Becoming a parent has shown me that caring for someone else is not only good for them – it benefits you and others too. I wanted to inspire fathers – in Sweden and elsewhere – to see positive benefits of taking a more active role in their young children’s lives. And I wanted to do it in a specific way.

I see Swedish Dads as more than a collection of photographs. It’s a call to create environments where men can embrace these roles without stigma or fear. True gender equality requires not just policy but cultural change, where caregiving is valued equally, and all parents are supported.

Samad Kohigoltapeh, 32, Construction Engineer. Photo credit: Johan Bävman.
The reason men are absent during the first months is lack of knowledge; babies need both their parents to be there for them from the beginning.
Samad Kohigoltapeh, 32, Construction Engineer
Ola Larsson, 41, Buyer. Photo credit: Johan Bävman.

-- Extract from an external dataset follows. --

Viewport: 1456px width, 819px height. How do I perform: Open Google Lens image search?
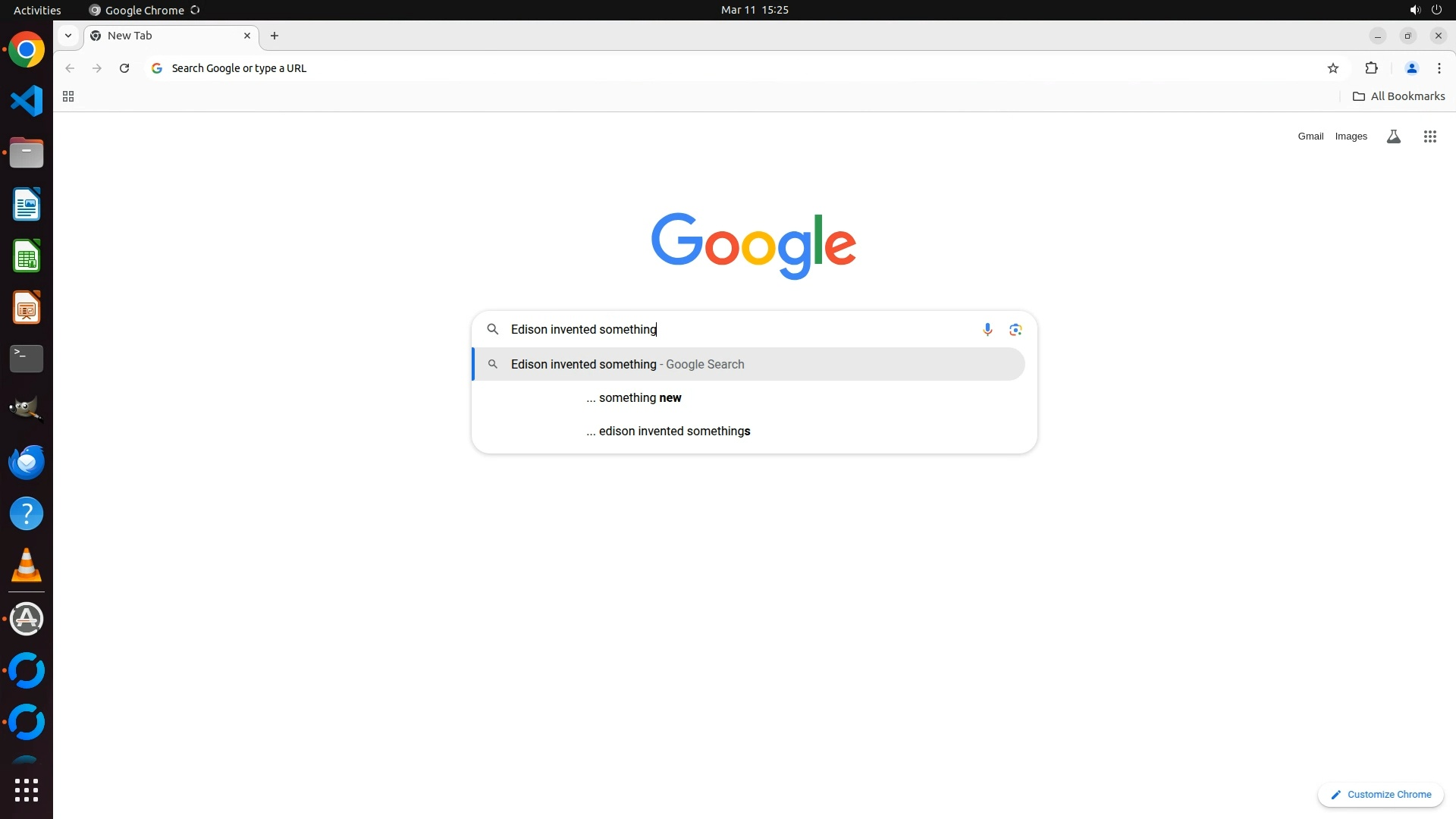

It’s almost as though you have to experience parental leave to understand what you’d be losing, before you make the decision to work instead.
Ola Larsson, 41, Buyer
Jonas Jarl, 38, Teacher. Photo credit: Johan Bävman.
My relationship with my dad changed when I had children and went on parental leave. Our conversations became deeper and more emotional and less rational.
Jonas Jarl, 38, Teacher
Peter Herkel, 33, Journalist. Photo credit: Johan Bävman.
This new form of exercise came out of one of many sleepless nights with our daughter Mira. I had her in our Baby Björn carrier and started doing knee bends. She stopped crying, and I thought ‘finally I can comfort our daughter too’.
Peter Herkel, 33, Journalist
Said Mekahal, 33, Section Manager. Photo credit: Johan Bävman.
As a Swedish Muslim, living in an area with lots of immigrants, it can feel lonely being a stay-at-home dad. The only people I know who are on parental leave in this area are women, there are no men.
Said Mekahal, 33, Section Manager
Johan Ekengård, 38, Product Developer. Photo credit: Johan Bävman.
I’ve earned increased confidence as a father to my kids, understanding for my partner, and stronger ties to my children, which I believe will be important for their upbringing.
Johan Ekengård, 38, Product Developer
Juan Cardenal, 34, Industrial Design Student. Photo credit: Johan Bävman.
My older relatives expressed doubts as to whether I would be able to handle the children myself [...] Parental leave changed my way of looking at life; it created a break in the rapid pace of my life.
Juan Cardenal, 34, Industrial Design Student
Martin Gagner, 35, Administrator. Photo credit: Johan Bävman.
I worry about not having been at home with Mathilda as much as I am now with Valdemar. It’s been hard to form a relationship with Mathilda that’s equivalent to the one she has with her mother, and I think that’s because we didn’t share our parental leave equally.